The use of You’re The Voice at this critical moment for the nation also shapes as an interesting test of the power of a song to change the narrative. Like all great anthems, you can feel the uplift of You’re The Voice before the chorus even arrives. The song is possessed by a surging momentum that the yes campaign to date has lacked.

And unlike other Australian protest songs – Midnight Oil’s Beds Are Burning, say, or Archie Roach’s Took The Children Away – You’re The Voice levels no accusations at anyone. It merely implores us all to have our say in participatory democracy. That its title lends itself so neatly to inviting First Nations voices to have their say is one of those marvellous accidents of history.

The Uluru Dialogue advertisement released this weekend effectively harnesses the nostalgic appeal of the song, while looking to the future. It touches on moments of national transformation – the 1967 referendum; the ultimately successful postal plebiscite for marriage equality – and in so doing, cleverly invites us to view a no vote as a missed opportunity.

In the ad’s final scene, as Australians approach the voting booths while sausages sizzle outside, a daughter gives a handmade “Yes” card to her uncertain grandmother. This is a moment to be seized, for what we do now will outlive us all.

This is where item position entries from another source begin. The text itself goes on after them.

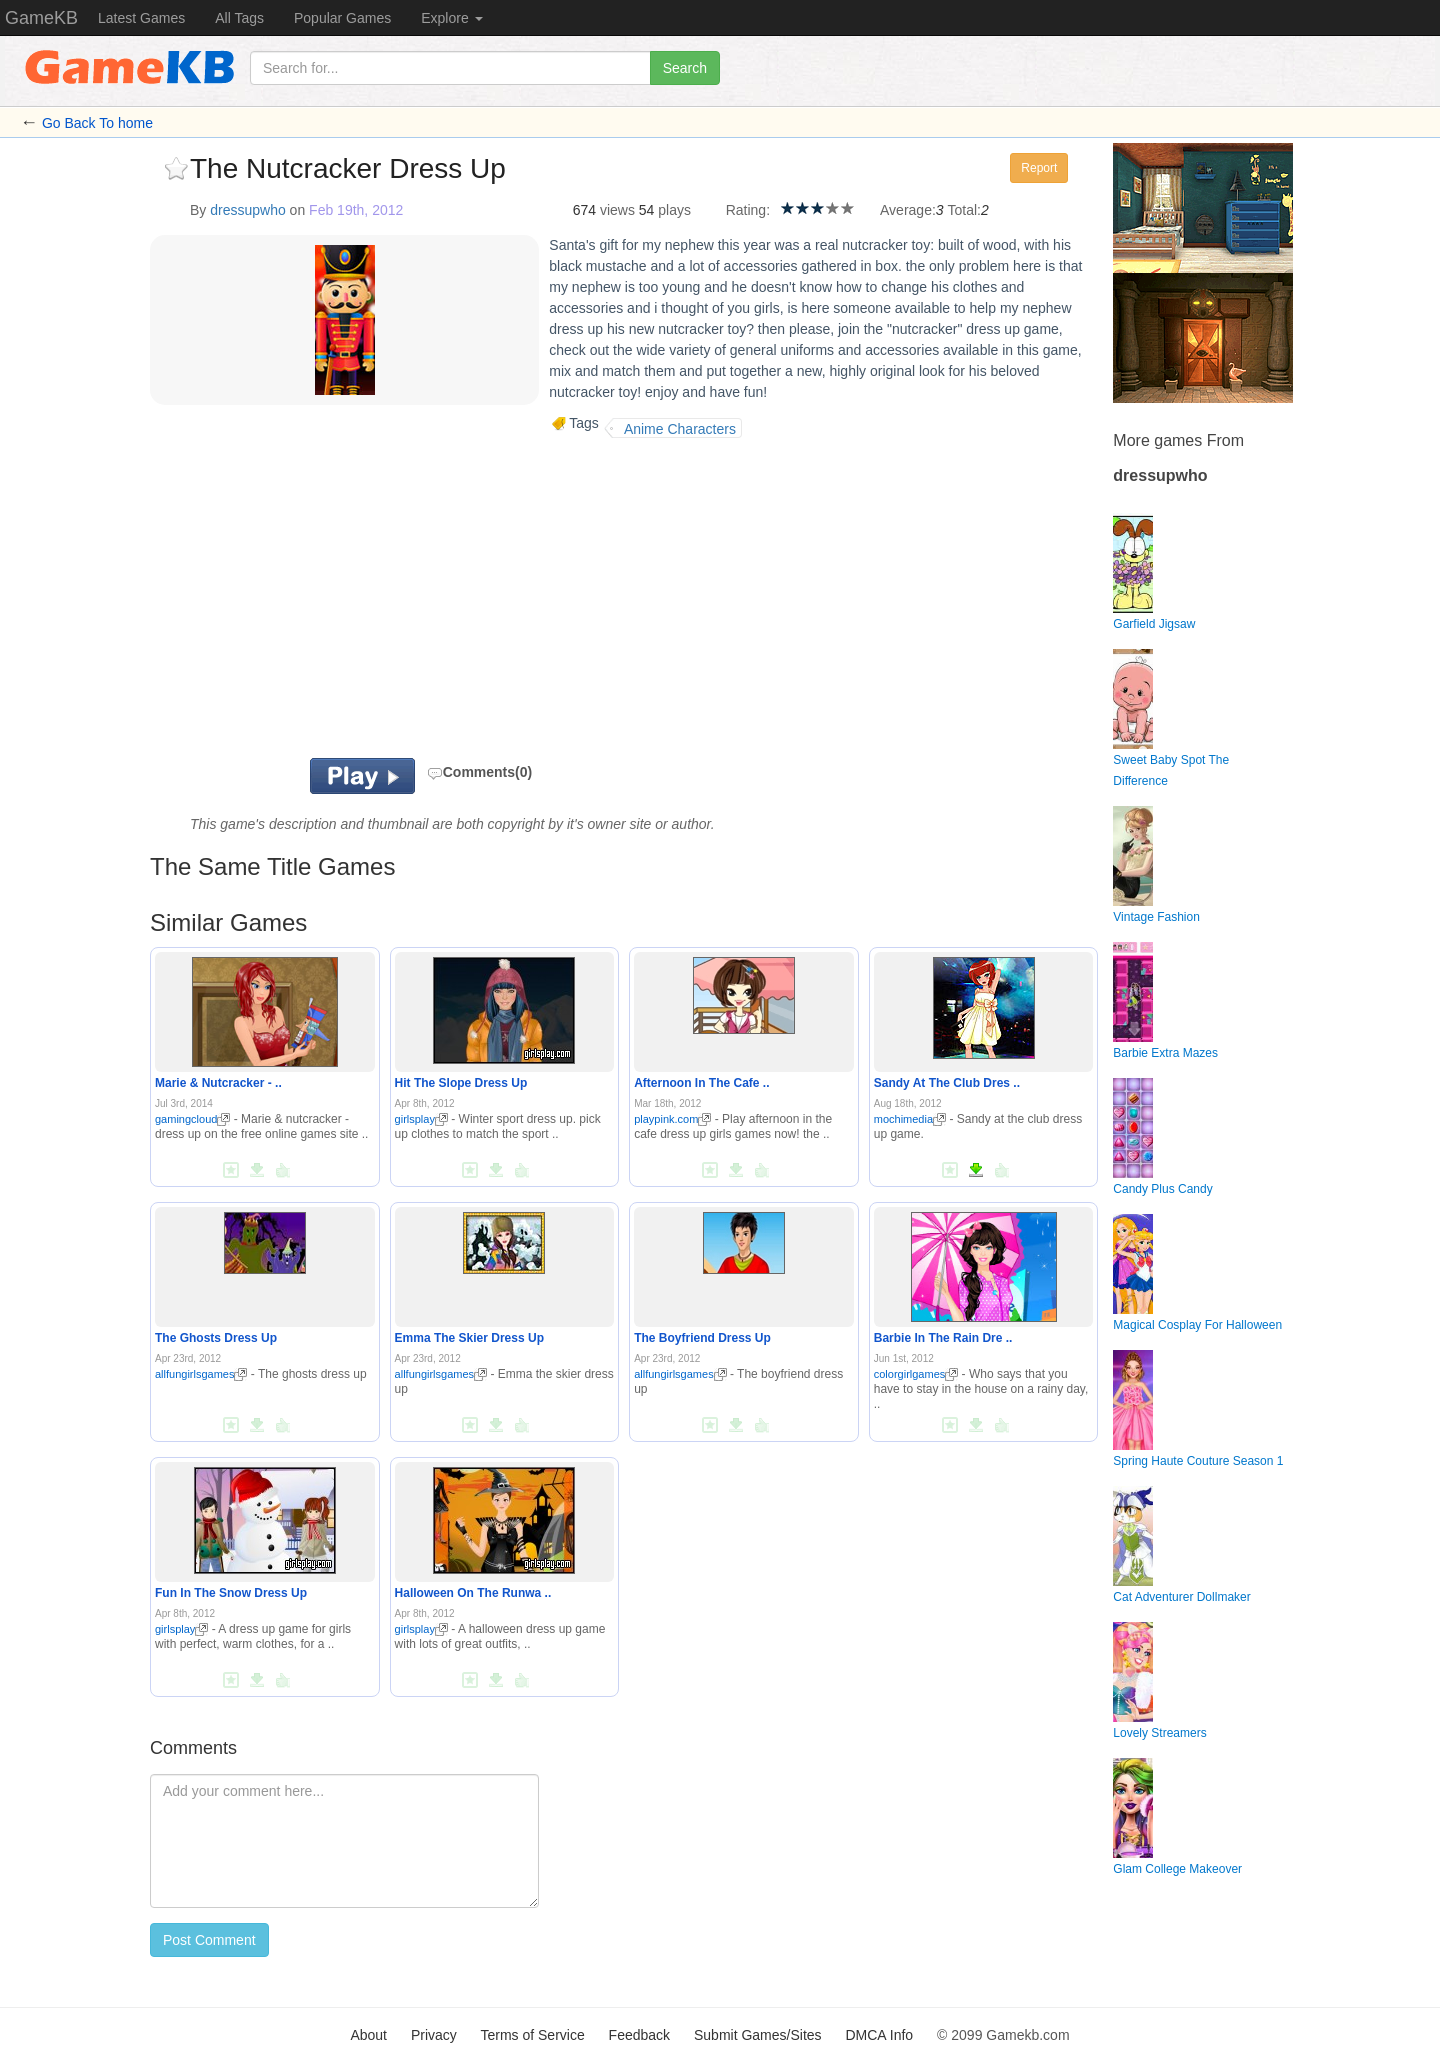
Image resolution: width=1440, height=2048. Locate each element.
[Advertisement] (398, 598)
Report (1039, 168)
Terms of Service (532, 2035)
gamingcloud (192, 1119)
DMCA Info (879, 2035)
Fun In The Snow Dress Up (231, 1593)
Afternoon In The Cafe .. (701, 1083)
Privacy (434, 2035)
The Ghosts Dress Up (216, 1338)
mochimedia (910, 1119)
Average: (908, 210)
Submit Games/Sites (758, 2035)
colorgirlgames (916, 1374)
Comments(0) (479, 772)
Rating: (748, 210)
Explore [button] (451, 18)
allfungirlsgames (201, 1374)
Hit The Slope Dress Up (461, 1083)
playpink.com (672, 1119)
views (617, 210)
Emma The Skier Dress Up (469, 1338)
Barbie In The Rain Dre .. (943, 1338)
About (368, 2035)
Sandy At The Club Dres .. (947, 1083)
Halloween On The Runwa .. (473, 1593)
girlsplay (421, 1119)
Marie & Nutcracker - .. (218, 1083)
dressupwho (248, 210)
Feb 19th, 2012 (356, 210)
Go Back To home (97, 123)
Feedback (639, 2035)
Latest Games (141, 18)
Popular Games (342, 18)
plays (674, 210)
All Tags (239, 18)
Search (685, 68)
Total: (964, 210)
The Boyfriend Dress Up (702, 1338)
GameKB (41, 18)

The chorus of You’re The Voice rises and tells us one last time: we’re not going to live with fear.

It’s a powerful pushback against the no campaign, which has relied upon and cultivated fear and distrust to sell its own message. (Farnham’s representatives have already been moved to formally refute claims that Farnham was seeking an extra payday, confirming that You’re The Voice had been given to the yes campaign gratis.)

Borrowing from the song one last time, You’re The Voice is about knowing we all have the power to be powerful when we stand together. That’s a pop lyric that everyone can understand. And that’s what the traffickers in confusion and division from the no campaign really fear.